By Times Staff Writer
Published April 22, 2004

RATU SIR KAMISESE MARA, 83, Fiji's first prime minister and a key U.S. ally in the South Pacific during the Cold War, died Sunday in Suva, the capital. Hospital officials said the cause was complications from a stroke he had in 2001. He was the last of a group of powerful, mostly hereditary Pacific Island chiefs who led their countries to independence from British, Australian, New Zealand and U.S. colonial rule from the mid 1960s.

FRANK MORRISON, 98, a Democratic governor in a predominantly Republican Nebraska during the 1960s, died Monday in McCook, Neb. He served as governor from 1961 to 1967.

HUIB DRION, 87, a former Dutch supreme court justice who was a major force behind the legalization of euthanasia in the Netherlands, died Tuesday, in Leiden.
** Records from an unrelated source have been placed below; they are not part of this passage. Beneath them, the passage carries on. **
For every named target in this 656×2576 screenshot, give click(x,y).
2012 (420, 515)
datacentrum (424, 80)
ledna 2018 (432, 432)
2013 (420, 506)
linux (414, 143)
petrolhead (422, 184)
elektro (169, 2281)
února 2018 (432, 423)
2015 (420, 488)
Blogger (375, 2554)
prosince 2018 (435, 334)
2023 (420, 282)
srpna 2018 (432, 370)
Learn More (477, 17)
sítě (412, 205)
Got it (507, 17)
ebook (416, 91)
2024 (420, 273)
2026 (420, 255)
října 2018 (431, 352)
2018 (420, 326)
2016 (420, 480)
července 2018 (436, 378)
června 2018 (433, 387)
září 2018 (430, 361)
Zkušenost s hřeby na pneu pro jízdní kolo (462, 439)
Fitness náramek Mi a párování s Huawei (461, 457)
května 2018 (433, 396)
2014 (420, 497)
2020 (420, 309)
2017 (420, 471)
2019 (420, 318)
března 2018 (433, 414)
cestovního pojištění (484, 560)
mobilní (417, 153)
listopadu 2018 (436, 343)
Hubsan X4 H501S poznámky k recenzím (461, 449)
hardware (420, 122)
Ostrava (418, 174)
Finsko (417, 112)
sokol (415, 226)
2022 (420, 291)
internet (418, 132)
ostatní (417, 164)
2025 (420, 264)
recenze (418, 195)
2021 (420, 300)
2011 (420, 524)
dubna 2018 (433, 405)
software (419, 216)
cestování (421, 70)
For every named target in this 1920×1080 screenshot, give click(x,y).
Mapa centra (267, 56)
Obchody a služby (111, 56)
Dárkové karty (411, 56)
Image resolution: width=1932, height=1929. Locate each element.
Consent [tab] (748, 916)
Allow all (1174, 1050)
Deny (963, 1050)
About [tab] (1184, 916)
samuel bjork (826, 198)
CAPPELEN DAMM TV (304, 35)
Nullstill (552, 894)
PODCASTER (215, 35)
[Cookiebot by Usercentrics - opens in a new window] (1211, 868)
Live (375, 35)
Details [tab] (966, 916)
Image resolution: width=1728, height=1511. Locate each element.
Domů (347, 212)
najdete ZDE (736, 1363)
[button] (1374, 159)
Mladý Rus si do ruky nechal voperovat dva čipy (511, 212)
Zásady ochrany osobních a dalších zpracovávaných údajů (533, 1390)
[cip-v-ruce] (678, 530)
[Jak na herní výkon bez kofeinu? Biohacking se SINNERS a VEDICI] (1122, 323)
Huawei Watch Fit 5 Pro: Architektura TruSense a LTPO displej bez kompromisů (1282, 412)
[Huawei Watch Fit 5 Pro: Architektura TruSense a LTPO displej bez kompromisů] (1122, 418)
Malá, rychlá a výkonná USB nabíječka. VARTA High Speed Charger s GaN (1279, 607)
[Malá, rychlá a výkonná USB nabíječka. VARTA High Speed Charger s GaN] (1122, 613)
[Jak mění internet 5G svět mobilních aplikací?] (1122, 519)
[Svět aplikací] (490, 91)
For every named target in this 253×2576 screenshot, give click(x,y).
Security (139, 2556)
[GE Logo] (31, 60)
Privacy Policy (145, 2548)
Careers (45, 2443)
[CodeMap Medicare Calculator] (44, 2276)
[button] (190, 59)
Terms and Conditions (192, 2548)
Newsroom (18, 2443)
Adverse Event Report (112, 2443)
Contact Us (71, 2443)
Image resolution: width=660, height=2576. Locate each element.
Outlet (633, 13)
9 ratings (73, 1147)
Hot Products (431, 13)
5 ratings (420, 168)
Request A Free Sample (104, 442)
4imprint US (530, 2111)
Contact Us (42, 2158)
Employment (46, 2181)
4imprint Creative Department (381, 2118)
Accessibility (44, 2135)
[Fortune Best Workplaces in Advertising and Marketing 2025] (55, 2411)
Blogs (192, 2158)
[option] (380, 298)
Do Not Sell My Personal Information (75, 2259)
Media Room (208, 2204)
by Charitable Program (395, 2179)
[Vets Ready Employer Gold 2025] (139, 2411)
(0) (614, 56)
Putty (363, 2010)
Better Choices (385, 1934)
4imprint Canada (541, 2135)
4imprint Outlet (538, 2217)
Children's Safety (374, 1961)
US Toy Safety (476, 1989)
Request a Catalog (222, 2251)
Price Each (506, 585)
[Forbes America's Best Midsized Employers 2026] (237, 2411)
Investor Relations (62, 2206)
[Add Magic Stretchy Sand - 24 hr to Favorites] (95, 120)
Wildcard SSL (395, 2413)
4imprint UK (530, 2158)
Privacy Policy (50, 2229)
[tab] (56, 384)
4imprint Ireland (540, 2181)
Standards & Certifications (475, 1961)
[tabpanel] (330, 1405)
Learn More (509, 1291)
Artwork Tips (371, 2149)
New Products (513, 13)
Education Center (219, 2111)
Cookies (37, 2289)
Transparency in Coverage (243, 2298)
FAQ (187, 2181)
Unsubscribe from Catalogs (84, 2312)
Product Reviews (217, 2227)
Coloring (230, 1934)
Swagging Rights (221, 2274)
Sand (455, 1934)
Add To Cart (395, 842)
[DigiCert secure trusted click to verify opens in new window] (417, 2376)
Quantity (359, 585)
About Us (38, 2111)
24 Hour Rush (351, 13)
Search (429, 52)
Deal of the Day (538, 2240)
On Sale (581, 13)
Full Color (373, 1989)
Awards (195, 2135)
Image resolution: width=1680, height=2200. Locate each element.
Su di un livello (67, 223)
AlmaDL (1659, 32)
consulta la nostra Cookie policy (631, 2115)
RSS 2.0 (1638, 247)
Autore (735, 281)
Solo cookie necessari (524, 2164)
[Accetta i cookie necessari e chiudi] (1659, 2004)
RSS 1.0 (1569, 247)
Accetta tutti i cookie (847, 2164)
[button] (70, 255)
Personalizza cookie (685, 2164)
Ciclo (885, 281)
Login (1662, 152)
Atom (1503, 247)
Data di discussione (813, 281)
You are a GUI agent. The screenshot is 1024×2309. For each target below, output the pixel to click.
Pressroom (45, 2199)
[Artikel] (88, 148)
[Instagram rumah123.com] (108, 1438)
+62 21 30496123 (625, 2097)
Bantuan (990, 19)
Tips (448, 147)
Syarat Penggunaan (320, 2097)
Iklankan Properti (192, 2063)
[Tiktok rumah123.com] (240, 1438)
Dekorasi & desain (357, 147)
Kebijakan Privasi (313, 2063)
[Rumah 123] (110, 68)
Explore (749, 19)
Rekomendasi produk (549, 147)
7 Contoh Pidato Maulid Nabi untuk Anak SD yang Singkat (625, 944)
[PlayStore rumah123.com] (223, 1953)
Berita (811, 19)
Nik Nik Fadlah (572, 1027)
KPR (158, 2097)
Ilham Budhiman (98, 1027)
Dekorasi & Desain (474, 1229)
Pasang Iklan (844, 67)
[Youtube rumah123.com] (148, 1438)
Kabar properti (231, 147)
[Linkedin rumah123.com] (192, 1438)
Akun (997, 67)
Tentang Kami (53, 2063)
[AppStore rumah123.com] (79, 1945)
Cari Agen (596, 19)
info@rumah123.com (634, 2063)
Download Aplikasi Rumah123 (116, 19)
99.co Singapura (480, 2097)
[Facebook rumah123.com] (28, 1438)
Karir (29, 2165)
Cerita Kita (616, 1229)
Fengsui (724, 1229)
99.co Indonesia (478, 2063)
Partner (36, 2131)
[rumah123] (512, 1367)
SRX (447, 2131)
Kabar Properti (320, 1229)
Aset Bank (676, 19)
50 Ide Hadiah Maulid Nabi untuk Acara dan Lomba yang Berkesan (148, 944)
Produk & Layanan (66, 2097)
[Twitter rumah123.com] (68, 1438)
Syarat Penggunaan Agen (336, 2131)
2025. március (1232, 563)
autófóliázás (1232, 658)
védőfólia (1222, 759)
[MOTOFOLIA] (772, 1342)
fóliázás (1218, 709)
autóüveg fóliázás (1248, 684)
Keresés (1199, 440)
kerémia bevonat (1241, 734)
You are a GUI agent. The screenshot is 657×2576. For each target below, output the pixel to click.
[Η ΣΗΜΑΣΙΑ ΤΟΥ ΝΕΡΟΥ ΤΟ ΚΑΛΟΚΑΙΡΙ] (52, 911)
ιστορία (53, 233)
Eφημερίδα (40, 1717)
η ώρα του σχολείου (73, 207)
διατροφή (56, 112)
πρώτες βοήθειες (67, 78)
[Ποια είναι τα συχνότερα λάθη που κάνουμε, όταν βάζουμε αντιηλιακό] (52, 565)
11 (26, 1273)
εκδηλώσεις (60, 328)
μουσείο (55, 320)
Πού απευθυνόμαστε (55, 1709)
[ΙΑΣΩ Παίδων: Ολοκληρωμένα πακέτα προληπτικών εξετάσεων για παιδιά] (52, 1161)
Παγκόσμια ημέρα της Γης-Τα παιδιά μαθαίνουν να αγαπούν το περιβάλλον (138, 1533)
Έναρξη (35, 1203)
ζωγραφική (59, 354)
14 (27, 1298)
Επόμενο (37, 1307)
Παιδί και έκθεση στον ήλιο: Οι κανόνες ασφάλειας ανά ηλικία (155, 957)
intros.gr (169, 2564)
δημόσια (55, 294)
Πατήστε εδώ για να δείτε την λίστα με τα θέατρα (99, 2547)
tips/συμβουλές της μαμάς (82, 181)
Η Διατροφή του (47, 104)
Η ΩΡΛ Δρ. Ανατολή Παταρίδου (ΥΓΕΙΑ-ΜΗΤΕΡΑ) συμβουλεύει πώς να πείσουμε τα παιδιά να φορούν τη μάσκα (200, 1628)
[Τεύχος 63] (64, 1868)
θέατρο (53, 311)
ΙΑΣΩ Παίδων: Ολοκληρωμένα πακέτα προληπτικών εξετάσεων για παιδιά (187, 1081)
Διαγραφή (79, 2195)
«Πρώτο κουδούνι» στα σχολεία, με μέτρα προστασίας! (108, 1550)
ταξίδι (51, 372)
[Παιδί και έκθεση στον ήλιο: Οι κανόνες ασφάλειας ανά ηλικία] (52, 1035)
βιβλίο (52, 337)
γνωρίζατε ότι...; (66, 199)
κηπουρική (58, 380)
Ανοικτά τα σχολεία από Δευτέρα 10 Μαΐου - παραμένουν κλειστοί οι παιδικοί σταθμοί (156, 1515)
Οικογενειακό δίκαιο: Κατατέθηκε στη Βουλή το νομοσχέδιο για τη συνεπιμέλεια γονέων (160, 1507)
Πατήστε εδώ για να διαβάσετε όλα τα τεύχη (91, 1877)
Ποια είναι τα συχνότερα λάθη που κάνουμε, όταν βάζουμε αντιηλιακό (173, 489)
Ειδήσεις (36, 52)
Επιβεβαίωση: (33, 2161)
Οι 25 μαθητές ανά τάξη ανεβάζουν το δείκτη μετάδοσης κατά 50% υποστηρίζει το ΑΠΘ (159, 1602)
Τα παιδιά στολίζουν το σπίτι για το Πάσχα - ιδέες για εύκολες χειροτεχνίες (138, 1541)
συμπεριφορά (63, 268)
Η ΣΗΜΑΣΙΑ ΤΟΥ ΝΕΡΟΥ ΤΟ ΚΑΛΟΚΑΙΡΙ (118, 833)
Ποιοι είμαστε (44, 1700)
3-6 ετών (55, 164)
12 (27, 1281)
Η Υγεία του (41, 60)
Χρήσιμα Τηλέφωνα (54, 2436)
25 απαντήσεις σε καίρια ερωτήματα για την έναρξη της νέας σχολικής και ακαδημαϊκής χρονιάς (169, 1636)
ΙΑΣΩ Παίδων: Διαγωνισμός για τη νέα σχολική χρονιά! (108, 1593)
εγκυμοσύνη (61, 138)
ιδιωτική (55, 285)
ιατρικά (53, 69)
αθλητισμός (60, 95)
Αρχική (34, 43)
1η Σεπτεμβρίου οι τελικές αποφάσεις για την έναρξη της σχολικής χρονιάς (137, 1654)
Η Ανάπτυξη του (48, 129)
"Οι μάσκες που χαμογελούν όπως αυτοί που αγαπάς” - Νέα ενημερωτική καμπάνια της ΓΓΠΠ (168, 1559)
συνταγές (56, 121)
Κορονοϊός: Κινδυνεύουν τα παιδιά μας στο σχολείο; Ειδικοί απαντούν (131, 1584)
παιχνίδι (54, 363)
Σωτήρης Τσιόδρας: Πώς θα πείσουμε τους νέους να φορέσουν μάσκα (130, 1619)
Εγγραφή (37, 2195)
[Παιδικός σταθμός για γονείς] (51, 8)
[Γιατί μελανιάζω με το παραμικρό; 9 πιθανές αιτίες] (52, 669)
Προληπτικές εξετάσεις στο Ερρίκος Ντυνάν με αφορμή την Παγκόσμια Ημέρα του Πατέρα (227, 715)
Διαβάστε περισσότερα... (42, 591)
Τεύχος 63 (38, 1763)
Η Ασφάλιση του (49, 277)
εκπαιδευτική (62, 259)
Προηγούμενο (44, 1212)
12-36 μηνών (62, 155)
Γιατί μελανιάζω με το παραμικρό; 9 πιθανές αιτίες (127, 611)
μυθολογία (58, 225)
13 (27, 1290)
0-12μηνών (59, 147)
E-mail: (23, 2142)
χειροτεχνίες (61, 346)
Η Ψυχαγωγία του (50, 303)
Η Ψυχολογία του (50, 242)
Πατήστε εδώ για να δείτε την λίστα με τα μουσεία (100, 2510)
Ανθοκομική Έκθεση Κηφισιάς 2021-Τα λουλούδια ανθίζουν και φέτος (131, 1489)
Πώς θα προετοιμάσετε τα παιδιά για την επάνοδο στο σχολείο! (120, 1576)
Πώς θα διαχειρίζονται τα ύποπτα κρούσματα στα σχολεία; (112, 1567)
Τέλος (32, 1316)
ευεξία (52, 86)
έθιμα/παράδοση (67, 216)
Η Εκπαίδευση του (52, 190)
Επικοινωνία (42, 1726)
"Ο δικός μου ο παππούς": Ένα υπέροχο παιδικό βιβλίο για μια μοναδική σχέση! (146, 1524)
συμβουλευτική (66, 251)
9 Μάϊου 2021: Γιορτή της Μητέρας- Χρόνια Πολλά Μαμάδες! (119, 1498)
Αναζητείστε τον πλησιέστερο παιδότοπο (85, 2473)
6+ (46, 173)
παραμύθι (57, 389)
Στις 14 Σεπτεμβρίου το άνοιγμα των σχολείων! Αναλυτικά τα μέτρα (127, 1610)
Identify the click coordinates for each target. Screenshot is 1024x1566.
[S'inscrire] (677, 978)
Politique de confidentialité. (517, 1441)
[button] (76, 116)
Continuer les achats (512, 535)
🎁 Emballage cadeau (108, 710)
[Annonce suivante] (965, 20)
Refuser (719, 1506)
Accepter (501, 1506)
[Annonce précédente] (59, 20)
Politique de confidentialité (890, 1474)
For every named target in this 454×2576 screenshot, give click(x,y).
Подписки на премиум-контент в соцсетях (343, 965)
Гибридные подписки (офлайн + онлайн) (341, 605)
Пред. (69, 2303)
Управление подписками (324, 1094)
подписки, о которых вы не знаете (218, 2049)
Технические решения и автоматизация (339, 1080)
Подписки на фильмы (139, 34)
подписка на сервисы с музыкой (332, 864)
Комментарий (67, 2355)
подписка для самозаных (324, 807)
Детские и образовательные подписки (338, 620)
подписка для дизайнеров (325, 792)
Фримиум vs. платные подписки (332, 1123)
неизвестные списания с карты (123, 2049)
In 2002, the Netherlands became the first country to legalize euthanasia for certain terminally ill patients, but only under strict guidelines.

JULIA COMPTON MOORE, 75, a military wife whose care for the families of soldiers killed in war was portrayed in the Mel Gibson movie We Were Soldiers, died Sunday in Auburn, Ala. Her husband of 55 years, retired Lt. Gen. Harold Moore, was wounded in Korea and Vietnam and wrote the book based on his combat experience, We Were Soldiers Once ... and Young, which Gibson turned into the 2002 movie.

VANN KENNEDY, 98, a journalist and television pioneer who gave longtime CBS anchorman Walter Cronkite his first job, died Sunday in Corpus Christi, Texas. While working at the Austin, Texas, news bureau of the International News Service before World War II, he hired Cronkite, then a University of Texas student, to be a copy boy.

FRED OLIVI, 82, co-pilot of the plane that dropped the atomic bomb on Nagasaki, died April 8 in Chicago. He was in the crew of a B-29 Bockscar that dropped the second bomb on Aug. 9, 1945, three days after the Enola Gay dropped a bomb on Hiroshima.

CECIL WALDO PARROTT, 83, a survivor of the Bataan Death March in the Philippines who unsuccessfully sought reparations from Japanese corporations Mitsui and Mitsubishi for forced labor as a World War II prisoner, died in Seattle on Thursday. He endured 1,228 days in Japanese captivity.

KARL HASS, 92, a former Nazi officer convicted for the wartime massacre of 335 Italian civilians, died Wednesday in a Rome rest home where he had been serving a life sentence under house arrest. The former SS major was sentenced in 1998 to life in prison for killings at the Ardeatine Caves on the outskirts of Rome when the Italian capital was under German occupation during World War II.